Another significant trend over the following century was the realization that publishing organizations did not in fact have to do it all themselves. As publishers refined their business models and sought higher levels of economic performance, they realized that doing everything in-house was not always the most profitable path. It was often more economical to use the services of an external vendor than to have that capability as an internal function. To achieve greater profitability they created and maintained a rich network of vendor relationships.
The most obvious example is printing. As the complexity and expense of printing presses increased, it became less practical for a publisher to own their own print operation. It was advantageous to use the services of a commercial printer. Publishers typically did not generate enough consistent throughput to offset the capital expense and operating costs of complex printing operations. Commercial printers represented a shared infrastructure that could aggregate demand and therefore drive down the costs of printing to the publisher.
Publishers realized that the ownership of printing presses was not core to their mission. What WAS core: Acquiring and developing works for publication, as well as marketing and selling those works. Others could do non-core functions such as printing, shipping – and mixing ink from pigs’ blood.
Other functions followed suit. While sometimes the source of heated polemics, today it is often the case (if not the expectation) that book design, composition, packaging, even manuscript editing, is performed by external service providers. The rationale is the same as outsourcing printing: non-core functions are often more economically handed by external service providers.
With the advent of digital publishing, additional functions also became outsourced, such as the conversion of print titles into ebook formats. This conversion process is often viewed as non-core, and therefore appropriate for outsourcing, preferably taking advantage of lower offshore labor costs.
In many cases outsourced service providers connect directly with one another to create an externalized production flow. For example, an external compositor may send the final PDF files used for print to an ebook conversion service provider. The publishing staff therefore assumes the role of an orchestrator of vendors, never actually directly performing the tasks involved in creating digital products.

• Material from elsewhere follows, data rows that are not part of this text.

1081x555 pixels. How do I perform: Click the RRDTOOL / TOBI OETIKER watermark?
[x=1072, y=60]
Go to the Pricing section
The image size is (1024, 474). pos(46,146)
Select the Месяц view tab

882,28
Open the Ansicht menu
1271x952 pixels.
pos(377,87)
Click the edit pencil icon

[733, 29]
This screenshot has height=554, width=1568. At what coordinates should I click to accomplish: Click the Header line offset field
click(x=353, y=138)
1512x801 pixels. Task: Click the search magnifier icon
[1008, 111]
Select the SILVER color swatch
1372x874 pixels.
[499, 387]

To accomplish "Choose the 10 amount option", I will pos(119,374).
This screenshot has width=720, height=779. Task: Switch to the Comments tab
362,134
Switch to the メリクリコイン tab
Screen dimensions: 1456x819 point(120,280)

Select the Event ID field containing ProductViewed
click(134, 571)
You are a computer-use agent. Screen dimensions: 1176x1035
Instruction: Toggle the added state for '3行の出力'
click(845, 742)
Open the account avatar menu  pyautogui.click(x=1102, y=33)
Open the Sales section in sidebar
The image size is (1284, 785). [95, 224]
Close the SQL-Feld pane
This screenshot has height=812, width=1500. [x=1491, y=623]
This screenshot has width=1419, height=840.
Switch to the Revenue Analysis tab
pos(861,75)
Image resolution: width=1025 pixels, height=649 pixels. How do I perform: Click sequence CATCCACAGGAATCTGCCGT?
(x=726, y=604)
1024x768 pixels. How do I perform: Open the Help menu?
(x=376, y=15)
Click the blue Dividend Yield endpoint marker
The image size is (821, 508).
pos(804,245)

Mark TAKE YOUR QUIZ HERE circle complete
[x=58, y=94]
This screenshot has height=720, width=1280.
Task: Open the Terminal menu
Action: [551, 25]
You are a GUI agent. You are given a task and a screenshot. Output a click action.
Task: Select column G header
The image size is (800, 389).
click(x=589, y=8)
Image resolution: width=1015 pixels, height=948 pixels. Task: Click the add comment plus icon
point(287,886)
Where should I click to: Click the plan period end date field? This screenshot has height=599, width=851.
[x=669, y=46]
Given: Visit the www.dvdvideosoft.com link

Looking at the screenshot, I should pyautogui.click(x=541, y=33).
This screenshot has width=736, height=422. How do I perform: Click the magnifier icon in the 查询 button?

And therein lies the danger. If publishing organizations remain outside the direct creative process, they have a limited ability to impact product innovation. It is oftentimes the cases that vendors are now learning essential skills related to digital publishing, such as the creation and management of cascading style sheets, and not the publisher. This creates a high level of dependence upon vendors.
Publishers are in the process of defining the nature of their digital offerings. Most recognize that simply offering ebooks that are digital versions of print product is insufficient. If publishers are not immersed in the details of digital production and design, and are dependent upon service providers and channel partners, they will lack the ability to meaningfully shape the future. The nature of their offerings, and therefore their role in the digital publishing landscape, will be defined by third parties: the Apples, the Amazons, and the Inklings of the world.
There is an alternative resourcing strategy emerging, however, in which design and production are shifting back to internal publishing teams. Forward thinking organizations, such as Hachette and Sourcebooks, have emphasized the importance of having staff more directly involved in the production process. This “in-sourcing” is made possible by deploying strategies that leverage content standards and technologies that provide high levels of efficiency – thereby driving down costs and the dependence on low offshore labor costs. These efficiencies, which automate routine tasks, allow them to move away from external production services, and bring creative tasks back in-house.
The benefits are manifold. By having creative production occur down the hall from editorial and marketing – instead of half a world away – greater collaborative development can take place within the walls of the publisher. This creative collaboration is necessary to drive the innovation needed to define and shape the emerging characteristics of their digital offerings. This innovation, which MUST be driven by the publisher, cannot take place with production and design functions primarily outsourced.
By bringing production and design back into the organization — and therefore enabling ongoing, iterative product innovation — publishers will not only take back control of their digital destinies, but in the process will also become more dynamic and energized places of work.